--- Source text ---

——

The ideas in this paper will be incorporated into the Vertica database product. And unfortunately it won’t be open source. At least that’s what one company employee commented on Slashdot.

In the same way that RAID design options (e.g. 1, 5 and 10) can accommodate multiple drive failures, the Vertica system will distribute the same slice of the database to several servers. A grid of commodity hardware can act as a high-availability system and Vertica’s shared-nothing architecture enables this feature without complex design or execution.

We call a system that tolerates K failures K-safe. C-Store will be configurable to support a range of values of K.

Inserts and updates are performed on a separate data store and merged in batches. Deletes are marked with bitmasks. Rather than building a complex locking scheme for grid members, data in the read-only and write stores is stamped with a time “epoch”. Queries specify an epoch. It’s an elegant implementation that is very well suited to a data warehouse.

——

--- Data shown ---

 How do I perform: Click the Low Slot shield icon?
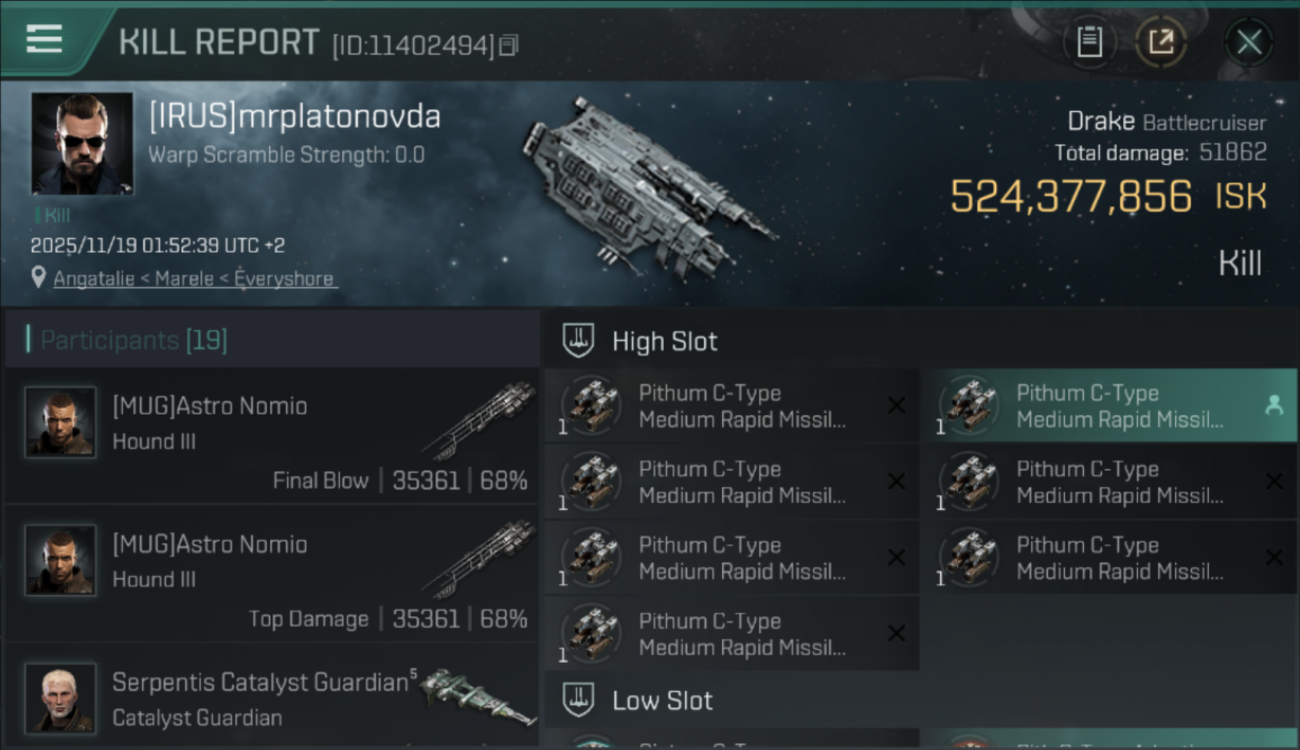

——

--- Problem set ---
**1.** According to the passage on the Vertica database, how can a grid of commodity hardware work as a high-availability system? Answer in one to three sentences.
**2.** In the Vertica database passage, how are deletes handled?
**3.** Write a continuation of the passage on the Vertica database, picking up after its last sentence.
The listing has nothing to do with the passage on the Vertica database.

--- Results ---
**1.** Vertica gives the same slice of the database to several servers, much as RAID setups can handle more than one drive failure. Its shared-nothing architecture makes this possible without complex design or execution.

**2.** Deletes are marked with bitmasks.

**3.**
What’s Vertica?

Started by a major contributor to the Ingres and Postgres projects, Vertica is implementing a read-optimized database that is an excellent fit for the data warehouse world. Given the founder’s support of open-source, I expect this company will follow the hybrid commercial/FOSS model of MySQL and others. Some core design features include highly compact storage, total ad-hoc read optimization, and using a shared-nothing grid design that is dead easy to implement with commodity (not High-Availability) hardware. Via Slashdot.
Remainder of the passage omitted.